SOURCE MATERIAL: Begin

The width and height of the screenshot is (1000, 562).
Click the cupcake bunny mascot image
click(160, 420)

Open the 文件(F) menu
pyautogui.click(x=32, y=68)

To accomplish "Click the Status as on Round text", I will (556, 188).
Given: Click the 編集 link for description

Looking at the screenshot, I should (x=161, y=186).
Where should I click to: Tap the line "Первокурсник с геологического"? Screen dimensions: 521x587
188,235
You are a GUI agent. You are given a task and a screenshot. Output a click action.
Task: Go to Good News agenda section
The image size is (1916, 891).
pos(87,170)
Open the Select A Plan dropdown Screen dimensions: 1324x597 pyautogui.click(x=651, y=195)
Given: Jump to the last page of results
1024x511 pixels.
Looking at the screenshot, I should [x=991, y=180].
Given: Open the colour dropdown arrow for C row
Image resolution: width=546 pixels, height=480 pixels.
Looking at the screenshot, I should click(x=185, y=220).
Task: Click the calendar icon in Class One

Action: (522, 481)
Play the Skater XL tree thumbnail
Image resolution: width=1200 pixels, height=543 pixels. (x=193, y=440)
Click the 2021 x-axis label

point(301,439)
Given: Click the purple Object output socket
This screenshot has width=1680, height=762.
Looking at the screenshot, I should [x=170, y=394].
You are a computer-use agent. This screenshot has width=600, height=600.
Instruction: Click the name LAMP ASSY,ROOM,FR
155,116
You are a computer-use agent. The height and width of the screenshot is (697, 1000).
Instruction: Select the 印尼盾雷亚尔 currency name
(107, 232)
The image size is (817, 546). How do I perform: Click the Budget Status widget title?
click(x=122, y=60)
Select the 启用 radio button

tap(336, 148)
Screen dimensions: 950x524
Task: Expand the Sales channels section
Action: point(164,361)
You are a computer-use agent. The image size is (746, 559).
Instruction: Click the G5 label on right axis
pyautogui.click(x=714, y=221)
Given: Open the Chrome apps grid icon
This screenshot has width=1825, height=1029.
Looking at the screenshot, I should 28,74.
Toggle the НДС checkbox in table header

SOURCE MATERIAL: End

§ PROBLEM DESCRIPTION
Give the count, and only the count, of lines in these records that hold the string "computer".

§ WRITTEN RESPONSE
3